Pick out each line in the items below that contains the string "size", and copy those lines.
--- START OF Dataset ---
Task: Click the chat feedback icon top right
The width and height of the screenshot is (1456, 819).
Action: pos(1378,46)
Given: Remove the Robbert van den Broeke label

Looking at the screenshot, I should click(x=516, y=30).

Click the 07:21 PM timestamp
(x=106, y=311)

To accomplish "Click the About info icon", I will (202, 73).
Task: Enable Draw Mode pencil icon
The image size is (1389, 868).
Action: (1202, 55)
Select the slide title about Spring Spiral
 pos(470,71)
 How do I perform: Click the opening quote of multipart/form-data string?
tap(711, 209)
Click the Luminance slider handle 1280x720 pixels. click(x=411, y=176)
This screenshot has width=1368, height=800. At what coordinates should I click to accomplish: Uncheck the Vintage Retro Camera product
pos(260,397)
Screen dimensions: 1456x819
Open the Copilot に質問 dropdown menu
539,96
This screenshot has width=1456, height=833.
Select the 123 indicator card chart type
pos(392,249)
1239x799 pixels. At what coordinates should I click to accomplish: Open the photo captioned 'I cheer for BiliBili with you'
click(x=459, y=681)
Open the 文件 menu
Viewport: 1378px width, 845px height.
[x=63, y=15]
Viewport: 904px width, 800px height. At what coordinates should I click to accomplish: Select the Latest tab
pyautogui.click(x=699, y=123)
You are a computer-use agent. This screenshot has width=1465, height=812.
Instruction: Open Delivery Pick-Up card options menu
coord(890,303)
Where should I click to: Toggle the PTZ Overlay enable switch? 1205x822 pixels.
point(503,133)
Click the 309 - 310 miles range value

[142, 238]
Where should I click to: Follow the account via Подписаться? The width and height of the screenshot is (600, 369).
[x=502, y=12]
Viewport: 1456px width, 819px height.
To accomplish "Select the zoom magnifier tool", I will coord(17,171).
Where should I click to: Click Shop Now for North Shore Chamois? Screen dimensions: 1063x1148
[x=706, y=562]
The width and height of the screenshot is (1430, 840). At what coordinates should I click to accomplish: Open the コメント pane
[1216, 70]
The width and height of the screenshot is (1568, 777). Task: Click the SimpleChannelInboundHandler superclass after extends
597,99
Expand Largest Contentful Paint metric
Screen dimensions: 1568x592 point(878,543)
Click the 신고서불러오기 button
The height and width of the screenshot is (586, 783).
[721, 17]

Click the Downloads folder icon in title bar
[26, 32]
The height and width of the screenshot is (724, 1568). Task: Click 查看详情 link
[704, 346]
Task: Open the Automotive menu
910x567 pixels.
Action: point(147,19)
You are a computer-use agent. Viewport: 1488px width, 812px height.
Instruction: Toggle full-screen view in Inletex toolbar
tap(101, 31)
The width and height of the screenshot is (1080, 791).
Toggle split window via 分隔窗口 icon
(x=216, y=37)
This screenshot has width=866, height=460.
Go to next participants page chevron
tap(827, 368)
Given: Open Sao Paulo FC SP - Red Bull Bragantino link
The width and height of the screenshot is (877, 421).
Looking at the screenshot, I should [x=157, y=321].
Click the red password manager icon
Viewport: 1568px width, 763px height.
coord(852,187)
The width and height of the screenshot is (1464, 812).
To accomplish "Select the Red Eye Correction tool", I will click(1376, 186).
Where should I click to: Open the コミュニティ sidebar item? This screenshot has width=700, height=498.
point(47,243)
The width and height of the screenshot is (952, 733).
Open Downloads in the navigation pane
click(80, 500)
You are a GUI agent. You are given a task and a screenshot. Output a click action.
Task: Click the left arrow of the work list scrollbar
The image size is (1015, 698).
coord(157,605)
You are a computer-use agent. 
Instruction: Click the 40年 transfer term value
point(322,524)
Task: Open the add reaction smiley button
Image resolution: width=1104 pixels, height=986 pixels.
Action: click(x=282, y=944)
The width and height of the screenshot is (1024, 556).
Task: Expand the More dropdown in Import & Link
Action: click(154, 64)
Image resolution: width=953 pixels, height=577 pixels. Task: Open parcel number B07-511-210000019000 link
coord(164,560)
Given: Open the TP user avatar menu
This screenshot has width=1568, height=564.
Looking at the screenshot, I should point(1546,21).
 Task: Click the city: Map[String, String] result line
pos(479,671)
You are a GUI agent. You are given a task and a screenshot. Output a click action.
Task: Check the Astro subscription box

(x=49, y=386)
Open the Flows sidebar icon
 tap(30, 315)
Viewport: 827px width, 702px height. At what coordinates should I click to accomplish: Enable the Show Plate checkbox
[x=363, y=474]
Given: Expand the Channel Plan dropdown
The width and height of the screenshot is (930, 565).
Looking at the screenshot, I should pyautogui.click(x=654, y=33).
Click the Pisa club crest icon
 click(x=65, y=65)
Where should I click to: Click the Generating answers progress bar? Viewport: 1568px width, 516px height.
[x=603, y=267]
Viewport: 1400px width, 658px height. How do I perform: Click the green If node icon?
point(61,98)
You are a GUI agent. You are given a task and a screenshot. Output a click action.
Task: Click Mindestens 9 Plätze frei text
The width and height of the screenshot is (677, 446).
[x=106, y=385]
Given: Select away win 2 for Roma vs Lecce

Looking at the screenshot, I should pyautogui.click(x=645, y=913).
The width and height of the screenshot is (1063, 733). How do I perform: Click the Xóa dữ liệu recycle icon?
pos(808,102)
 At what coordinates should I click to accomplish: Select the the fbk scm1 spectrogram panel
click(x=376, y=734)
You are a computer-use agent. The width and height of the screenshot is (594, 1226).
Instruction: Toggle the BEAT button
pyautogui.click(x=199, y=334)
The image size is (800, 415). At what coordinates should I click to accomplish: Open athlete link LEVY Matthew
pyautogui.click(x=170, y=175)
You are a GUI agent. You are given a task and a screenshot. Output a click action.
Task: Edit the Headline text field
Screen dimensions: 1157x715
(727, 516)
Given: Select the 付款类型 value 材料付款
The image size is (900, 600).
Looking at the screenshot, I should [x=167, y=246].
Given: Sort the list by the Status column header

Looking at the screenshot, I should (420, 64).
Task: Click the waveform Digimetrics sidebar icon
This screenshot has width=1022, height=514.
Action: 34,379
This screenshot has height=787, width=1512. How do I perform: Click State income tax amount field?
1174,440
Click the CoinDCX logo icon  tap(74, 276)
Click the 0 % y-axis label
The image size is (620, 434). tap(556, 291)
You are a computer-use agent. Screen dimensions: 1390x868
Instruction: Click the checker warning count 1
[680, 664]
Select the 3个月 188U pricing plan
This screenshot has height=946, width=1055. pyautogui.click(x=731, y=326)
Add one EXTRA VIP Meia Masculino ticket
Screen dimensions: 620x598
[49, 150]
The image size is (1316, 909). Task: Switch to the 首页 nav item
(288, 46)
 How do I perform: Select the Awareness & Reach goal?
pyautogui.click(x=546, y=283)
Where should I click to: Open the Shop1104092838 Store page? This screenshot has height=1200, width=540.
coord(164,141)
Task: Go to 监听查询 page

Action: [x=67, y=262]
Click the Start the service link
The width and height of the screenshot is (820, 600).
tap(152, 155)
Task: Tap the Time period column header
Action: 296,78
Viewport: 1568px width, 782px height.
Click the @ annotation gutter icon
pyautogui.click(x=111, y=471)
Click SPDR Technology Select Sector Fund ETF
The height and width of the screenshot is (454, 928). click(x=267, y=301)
--- END OF Dataset ---
- Finished answer -
The image size is (1389, 868).
The image size is (1015, 698).
The image size is (800, 415). At what coordinates should I click to accomplish: Open athlete link LEVY Matthew
The image size is (900, 600).
The image size is (620, 434). tap(556, 291)
The image size is (1316, 909). Task: Switch to the 首页 nav item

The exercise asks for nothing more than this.